A new Heimdal agent build (Windows OS), 4.5.2 Release Candidate, can now be downloaded from the Guide section -> Download and install tab of the Heimdal RC dashboard.
The updated version will be deployed, gradually, through our self-update mechanism, in the following weeks.
This new Windows Heimdal agent build consists of fixes and stabilization enhancements related to the Privilege & App Control product module, the primary ones being:
• Application Control, Command Prompt pop-up fix - this answers an issue triggered when the Allow auto elevation functionality was enabled for certain applications and consisting of erroneous spawning in the background and displaying of an UI pop-up window.
In order to correct this behavior, we further customized the process of creation/ update of an App Control rule with Allow auto elevation, by adding two new settings:
“Hide elevated GUI” and “Only elevate user input”, in the GP area.
These two new settings are also available in the modal window displayed post taking an action from the Application Control product pages.
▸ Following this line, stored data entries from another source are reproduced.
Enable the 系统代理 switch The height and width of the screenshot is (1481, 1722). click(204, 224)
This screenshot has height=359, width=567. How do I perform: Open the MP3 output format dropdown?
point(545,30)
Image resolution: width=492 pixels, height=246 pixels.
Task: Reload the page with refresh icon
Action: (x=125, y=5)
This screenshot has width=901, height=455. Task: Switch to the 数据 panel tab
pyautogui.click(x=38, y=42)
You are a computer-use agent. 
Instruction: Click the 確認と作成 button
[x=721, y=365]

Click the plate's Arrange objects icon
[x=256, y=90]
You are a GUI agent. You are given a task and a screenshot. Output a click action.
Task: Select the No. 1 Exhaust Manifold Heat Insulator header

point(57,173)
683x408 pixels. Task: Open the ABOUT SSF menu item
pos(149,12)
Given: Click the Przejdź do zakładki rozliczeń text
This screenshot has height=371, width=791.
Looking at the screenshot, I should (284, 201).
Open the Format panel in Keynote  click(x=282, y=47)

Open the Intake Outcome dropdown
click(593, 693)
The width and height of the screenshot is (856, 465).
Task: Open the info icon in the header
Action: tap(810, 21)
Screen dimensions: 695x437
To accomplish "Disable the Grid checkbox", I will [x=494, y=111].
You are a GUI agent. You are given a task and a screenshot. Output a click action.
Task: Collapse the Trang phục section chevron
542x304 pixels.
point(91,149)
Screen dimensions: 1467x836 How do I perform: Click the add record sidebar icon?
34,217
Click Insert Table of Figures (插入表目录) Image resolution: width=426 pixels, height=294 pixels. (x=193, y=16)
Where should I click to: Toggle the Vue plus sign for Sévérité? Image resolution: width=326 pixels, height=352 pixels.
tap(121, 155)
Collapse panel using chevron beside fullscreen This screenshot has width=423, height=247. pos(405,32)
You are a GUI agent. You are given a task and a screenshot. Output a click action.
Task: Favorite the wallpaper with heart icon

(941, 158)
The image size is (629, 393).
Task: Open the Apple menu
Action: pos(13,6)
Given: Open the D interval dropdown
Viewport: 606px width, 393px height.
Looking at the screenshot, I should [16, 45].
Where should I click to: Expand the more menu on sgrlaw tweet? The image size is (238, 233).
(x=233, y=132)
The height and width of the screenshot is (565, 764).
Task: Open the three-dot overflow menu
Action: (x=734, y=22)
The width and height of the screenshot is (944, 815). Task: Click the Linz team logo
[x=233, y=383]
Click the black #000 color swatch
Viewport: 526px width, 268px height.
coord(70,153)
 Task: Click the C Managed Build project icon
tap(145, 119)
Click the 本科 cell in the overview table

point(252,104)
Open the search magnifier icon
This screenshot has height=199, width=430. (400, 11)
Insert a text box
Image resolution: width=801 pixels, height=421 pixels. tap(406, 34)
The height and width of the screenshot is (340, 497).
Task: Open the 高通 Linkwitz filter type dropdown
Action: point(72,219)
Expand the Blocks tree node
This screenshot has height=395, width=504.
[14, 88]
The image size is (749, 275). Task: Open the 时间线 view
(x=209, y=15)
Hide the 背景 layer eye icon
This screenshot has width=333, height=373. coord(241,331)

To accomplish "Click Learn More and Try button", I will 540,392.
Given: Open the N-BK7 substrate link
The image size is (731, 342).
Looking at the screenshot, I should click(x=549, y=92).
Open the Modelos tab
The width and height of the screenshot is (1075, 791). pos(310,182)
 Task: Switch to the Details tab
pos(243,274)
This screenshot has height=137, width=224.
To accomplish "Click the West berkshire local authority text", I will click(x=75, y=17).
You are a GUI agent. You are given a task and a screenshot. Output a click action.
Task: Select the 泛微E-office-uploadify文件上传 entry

The new settings are mutually exclusive.
If enabled, the “Hide elevated GUI” check box will ensure that the elevated application displays the corresponding GUI only when it is actually started by the user (in other cases, it will run, elevated, in the background).
The “Only elevate user input” functionality, if enabled, will see that the selected application is only going to be elevated, when interactions are made by the logged-in user (otherwise, the application will run with non-elevated privileges).
In order to provide an optimal UX, the new App Control grid has been compressed and a new “Rule settings” column was added.
Previously, certain settings were configurable from within the grid; this will be now possible just for Appfencing, while in the normal App Control setup, all other settings need to be edited and saved in order to be updated.
• PEDM: Compliance mechanism not picking up the correct AD Groups for the corresponding endpoints - the fix ensures accurate update of the AD users compliance data, which had previously recorded activity on the machine;
• PEDM: “Signed in” elevation wrongfully displaying the remaining elevation time for hybrid users – this fix corrected the elevation timer information that was showing 00:00:00, when the elevation had been performed using the “Sign In” Heimdal Agent button;
• Application Control: “Allow” rules based on MD5 not working for UNC paths - fixes an issue causing an MD5 calculation error for an application launched from a network drive;
• Application Control: MSI installer auto elevation error - corrects an issue which did not allow .msi extension files to be auto elevated.